GemStuffer campaign turned RubyGems into a clandestine data drop - 150+ malicious gems hid scraped UK council portal pages inside Ruby packages

Socket researchers found more than 150 RubyGems packages doing something the registry was never built to do: smuggling scraped data out of UK council websites. The malicious gems fetch pages from Lambeth, Wandsworth, and Southwark's public meeting portals, bundle the responses into a normal-looking .gem archive, and push it back to RubyGems using a hardcoded API key. The attacker then downloads the data as a public gem version.

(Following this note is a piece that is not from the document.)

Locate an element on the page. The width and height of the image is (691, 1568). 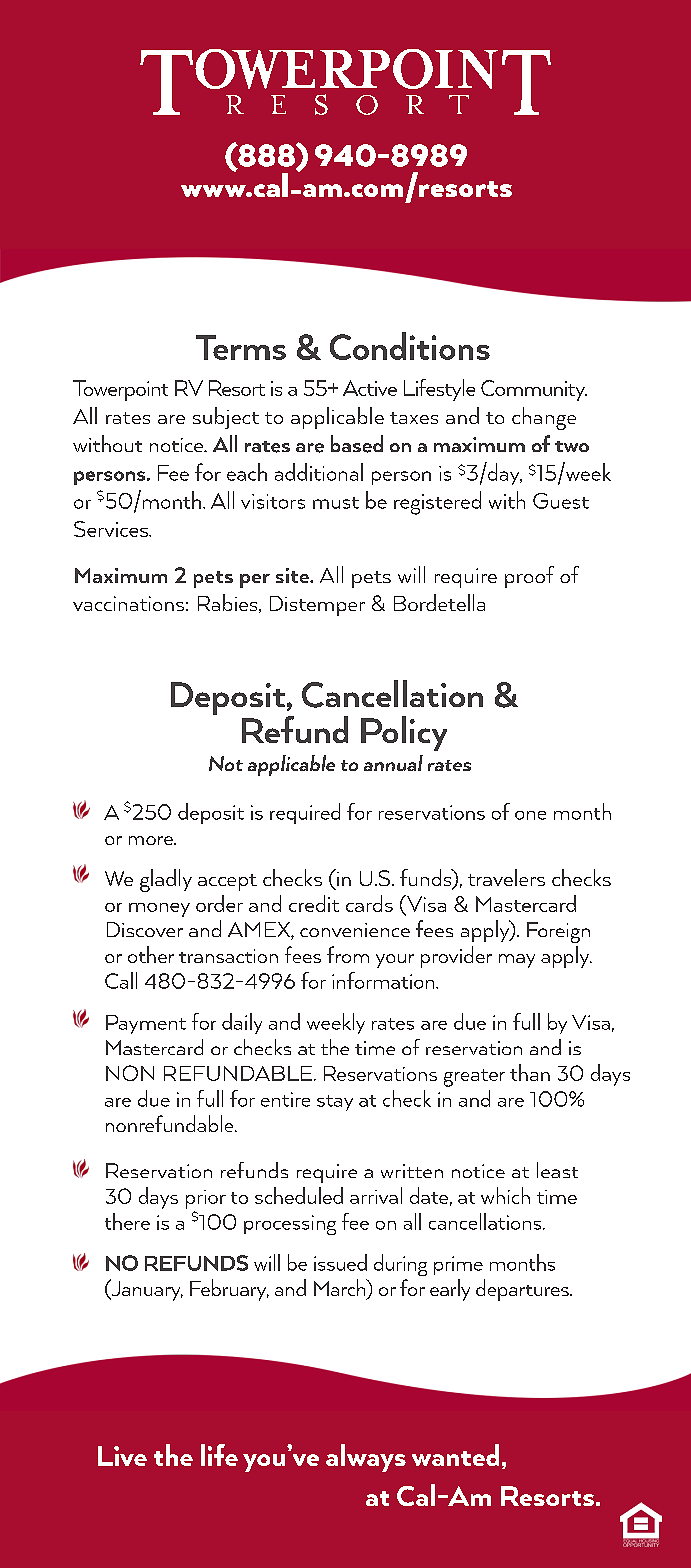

Whether GemStuffer is registry spam, a worm being tested, or a deliberate trial of package-registry abuse, the mechanics are intentional - and it landed the same week RubyGems froze new account signups over a separate flood of malicious packages.

Check
Search dependency manifests and gem caches for gems published from newly registered RubyGems accounts in May 2026 with junk names, and review outbound traffic from CI runners for connections to council .gov.uk subdomains.
Affected
Any developer workstation, CI agent, or container image that allows arbitrary outbound gem installs from rubygems.org. UK local government portals (Lambeth, Wandsworth, Southwark) had public pages scraped through this channel.
Fix
Restrict gem installs to internal mirrors with allowlists, block outbound HTTP to council .gov.uk domains from build agents, and use Socket's published GemStuffer indicators to block known malicious gems.